Fell Swoop has conducted many usability tests that involved using Facebook to login to a website or mobile app. It’s always been interesting to watch how people react to this feature.
Many people had no problem with the idea of logging in via Facebook, in fact some preferred it to creating a new account. And of course, there were always those who had concerns with this feature. Usually it was related to privacy — people weren’t comfortable with giving additional information to Facebook. People also told us they were concerned with spamming their friends. Even when explicitly told that the application would not post on their behalf they were reluctant to trust it. Even with these concerns some people would connect via Facebook anyway.
Over the past 18 months this split has been pretty close to 50/50. Attitudes would skew one way or another depending on the personas involved but overall the trends seemed pretty consistent.
Nearly 90% of the participants indicated they would not login with Facebook.
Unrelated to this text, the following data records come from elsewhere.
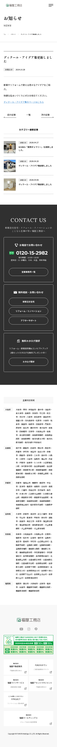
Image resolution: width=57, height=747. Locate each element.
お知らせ (13, 34)
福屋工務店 (14, 5)
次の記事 (45, 114)
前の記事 (11, 114)
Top (5, 34)
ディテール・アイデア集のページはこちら (24, 101)
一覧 (28, 114)
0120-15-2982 (32, 253)
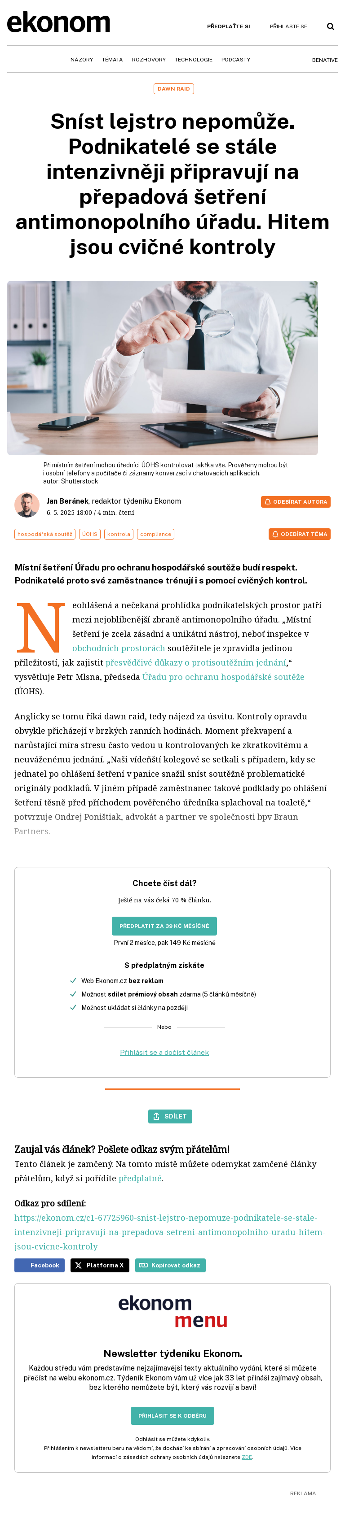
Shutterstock (79, 481)
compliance (155, 534)
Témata (112, 60)
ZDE (247, 1457)
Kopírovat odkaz (175, 1265)
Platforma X (105, 1265)
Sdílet (175, 1116)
And then last week we ran another test that involved Facebook Connect. It had been at least two months since the last one, but we weren’t really expecting attitudes to have changed that much. Nearly 90% of the participants indicated they would not login with Facebook. Some indicated they would look for an alternative, such as email, but many said the would just leave and abandon their task.
At first this was surprising, but as we thought about it we realized Facebook has been receiving a lot of negative press recently. Their IPO didn’t go the way many people expected and concerns over digital privacy as a whole are often making headlines.
It’s too early to tell if these results were an outlier or if attitudes have truly shifted, but it’s certainly something we will be watching closely.